Павлухин не кинулся бежать со всех ног, чтобы посмотреть на Левку. Нет, гальванер остался спокоен. Павлухин еще не знал о предупреждающих шифровках; он сейчас стоял и раздумывал. Да… На крейсере уже завелись какие-то шуры-муры. Игра в молчанку. Шепоты. Намеки… Собрал себя в комок. «Ну что ж… пора!»
— Даже не коснувшись ногами трапа, Павлухин скатился в глубину палубы. На одних только ладонях, по яркой латуни поручней — вшшшшик! А каблуки по железу — щелк, и гальванер уже в жилой палубе кубрика.
Левка же оказался… Никогда не думал Павлухин, что Левка окажется французским солдатом. Молодой парень. Зубы хорошие. Волосы черные. Взгляд открытый. Сидел он, раскинув локти по матросскому столу, и доедал борщ из миски.

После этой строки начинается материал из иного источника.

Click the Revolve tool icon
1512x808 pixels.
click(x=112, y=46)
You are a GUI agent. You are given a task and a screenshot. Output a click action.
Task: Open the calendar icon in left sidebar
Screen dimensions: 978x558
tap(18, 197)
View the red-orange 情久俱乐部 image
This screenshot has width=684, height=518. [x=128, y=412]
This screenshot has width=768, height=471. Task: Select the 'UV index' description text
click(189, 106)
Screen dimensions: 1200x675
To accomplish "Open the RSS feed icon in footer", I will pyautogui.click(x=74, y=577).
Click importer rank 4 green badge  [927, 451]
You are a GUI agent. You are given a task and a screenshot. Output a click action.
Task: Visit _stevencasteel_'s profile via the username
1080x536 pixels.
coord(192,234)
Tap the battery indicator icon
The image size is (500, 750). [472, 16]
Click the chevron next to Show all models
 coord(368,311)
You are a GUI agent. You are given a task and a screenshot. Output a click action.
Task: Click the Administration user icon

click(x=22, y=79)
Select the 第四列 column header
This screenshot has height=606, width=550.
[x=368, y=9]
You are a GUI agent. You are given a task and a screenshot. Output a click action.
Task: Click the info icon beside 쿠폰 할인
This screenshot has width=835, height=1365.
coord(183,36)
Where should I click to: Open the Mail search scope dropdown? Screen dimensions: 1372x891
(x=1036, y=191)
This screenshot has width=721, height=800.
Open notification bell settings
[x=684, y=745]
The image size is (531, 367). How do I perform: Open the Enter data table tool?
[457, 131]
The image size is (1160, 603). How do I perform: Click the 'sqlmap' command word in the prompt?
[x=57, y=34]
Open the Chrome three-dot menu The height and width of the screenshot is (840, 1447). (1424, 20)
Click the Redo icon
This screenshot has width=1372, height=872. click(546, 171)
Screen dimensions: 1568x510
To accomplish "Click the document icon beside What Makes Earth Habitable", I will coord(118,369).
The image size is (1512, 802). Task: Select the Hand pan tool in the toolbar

Павлухин сделал шаг вперед, протянул ему руку.
— Здорово, — сказал весело. — Здорово… Левка!
Левка поднялся, всматриваясь в Павлухина:
— Привет тебе… товарищ.
— Павлухин, — назвал себя гальванер.
И тогда солдат вышел из-за стола, приударил каблуками:
— Виндинг-Гарин! Земляк и твой соотечественник, коему мать-родина обернулась злой мачехой…
— Солдатствуешь? — спросил Павлухин с улыбкой.
— По маленькой.
— Это что за форма?
— Иностранный легион, — пояснил Левка.
— А фамилия-то… как правильно? Виндинг или Гарин?
Левка даже не мигнул.
— Как хочешь, — сказал, — такая и правильно… В нашем легионе фамилии не спрашивают. И все мосты за спиной сгорели. Так что приятель, если в замазку нагишом влипнешь, так вылетай к нам — примем с бутылкой и маршем…
— Ну-ну, — сказал ему Павлухин и потрепал по плечу. — Давай шамай. Да поделись с нашей серостью… Веришь ли, живем — как в сырой могилке, ни хрена не знаем.
Но подзадорив Левку, Павлухин расчетливо отошел в уголок. Оттуда позыркивал глазами, щипал ус, слушал. Слушал — и не мог уловить партийной сути этого черномазого парня в форме французского солдата. И, когда Левка встал, прощаясь, Павлухин снова похлопал его:
— Ну, ты заходи. Пошаматъ когда захошь — заходи. У нас этого дерьма-борща кипят котлы кипучие.
Вечером Павлухин стал осторожно выпытывать у матросов, где они прячут нелегальщину. Если узнавал, советовал:
— Выбрось!
— Да ты что? Очумел?
— Ты сам очумел… Выбрось!
Отозвал Шурку Перстнева в сторону:
— Шурка, ты парень-хват, я знаю. Где список?
— Печатают, — отмахнулся Шурка и забегал глазами.
— Верно, что печатать стали. Один напечатал, второй напечатал… Завтра в Адмиралтействе знать будут.
— Нету списка! — решительно заявил Шурка.
— Ну и дурак… — сказал ему Павлухин. И пошел дальше. А в спину ему заорал Перстнев:
— Стой!
Остановился гальванер:
— Чего тебе?
— А откуда ты про список наш снюхал? — спросил, подбегая.
— Писаря болтали…
— Врешь!
— А ты уничтожь список. Тогда и врать не придется.